In 2001 Lucio learned about the challenges of the city of Cajueiro, in the state of Alagoas, the North East of Brazil, once the home of an ancient rainforest that was destroyed to make way in the early sixties for sugar cane farms. In 1990 this region produced 85 percent of all sugar cane in Brazil. Then, the pressure from a globalized market forced the introduction of mechanization and automation in farming and harvesting cane, reducing demand for workers by as much as two thirds. Faced with a major social problem of unemployed farm workers, he designed with the local population an integrated plan from farming bamboo to marketing finished products.
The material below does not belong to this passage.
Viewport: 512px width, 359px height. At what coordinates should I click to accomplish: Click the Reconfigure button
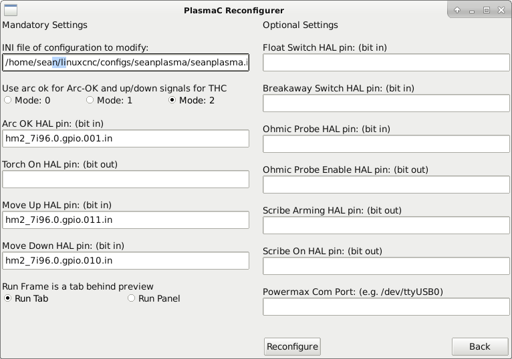pos(292,346)
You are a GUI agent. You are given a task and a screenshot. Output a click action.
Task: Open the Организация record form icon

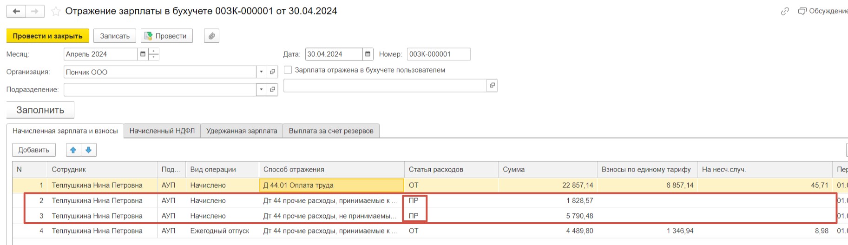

He offered to regenerate the degraded soil with bamboo. The sugar cane barons offered dry and unproductive areas to plant at the beginning 10,000 culms of Phyllostachys viridis, a thin local variety of only 1.5 cm in width that could be harvested quickly. Within six months of the initiation of the project, Lucio had trained 80 former workers to produce 5,000 hangers per month. These hangers are made from bamboo without any glue or metal fixtures, solely working with available materials. The cardboard packaging of these designer hangers is made from left-over sugar cane bagasse from the local factory, adding work to the job hungry population. A community characterized by high unemployment, analfabetism and child mortality, the workers gained as members of the cooperative from the first month $120. This offered livelihood to families while the business of planting, harvesting, processing bamboo as well as selling hangers generates a surplus that allows to continue investing in the expansion of production with self-generated cash flow. Several design awards, including Casa Planeta, helped create a steady demand for these ecological products by the cooperative that is now known under the name Bambuzeria Capricho. This initiative goes beyond the generation of jobs, it builds social capital.

The opportunity

Demand continued to rise. The State of Alagoas now has 3 production centers each earning 10 to 15 Cruzeiros ($ 6 to 9) per hanger and revenue per worker thanks to an effective marketing and distribution campaign reaches just under $ 500 which is a fortune for any laborer in Brazil. This income lifts up the community, offers work for marginalized citizens, while at the same time secures a new impulse to the regeneration of the Atlantic Rainforest by planting these precursors of biodiversity, offering an alternative to sugar cane farming. The product portfolio expanded from hangers to furniture and garden material. Lucio decided that these opportunities must offer opportunities for Brazilians of African descent, unemployed rural day laborers, street children and citizens with special needs. This approach of combining social, cultural, ecological and economic development is a strong case of how The Blue Economy can contribute to a new social development, while putting Nature back on its co-evolutionary path. The ZERI Brasil Foundation has accompanied Lucio since 2000 who visited the ZERI Bamboo Pavilion at the World Expo in Hannover. By 2012, Lucio has offered training to create his concept of a bamboo civilization, including human development, work ethics, social integration, health care and entrepreneurship to more than 30 communities in Brazil. As of latest count this has lead to the creation 5 Bambuzerias in the form of cooperatives, and a large number of independent artisans producing some 25,000 hangers each month. The hanger has become a symbolic product, and many more could enter the market inspired by this successful business model with a track record of more than a decade. Lucio believes that the era of bamboo has only just begun since bamboo has 6 times more cellulose than a pine tree which is the preferred source of paper of the Scandinavian and North American manufacturers. And, based on Lucio’s wide experience in interior and exterior design he feels that this opportunity to create a bamboo culture is simply a matter of years. Perhaps the only thing that is missing, are more entrepreneurs who do not distinguish between social business and real business. The Blue Economy only promotes the entrepreneurs who embark on real business that is always social and ecological. And Lucio Ventania is a fine example to be inspired by.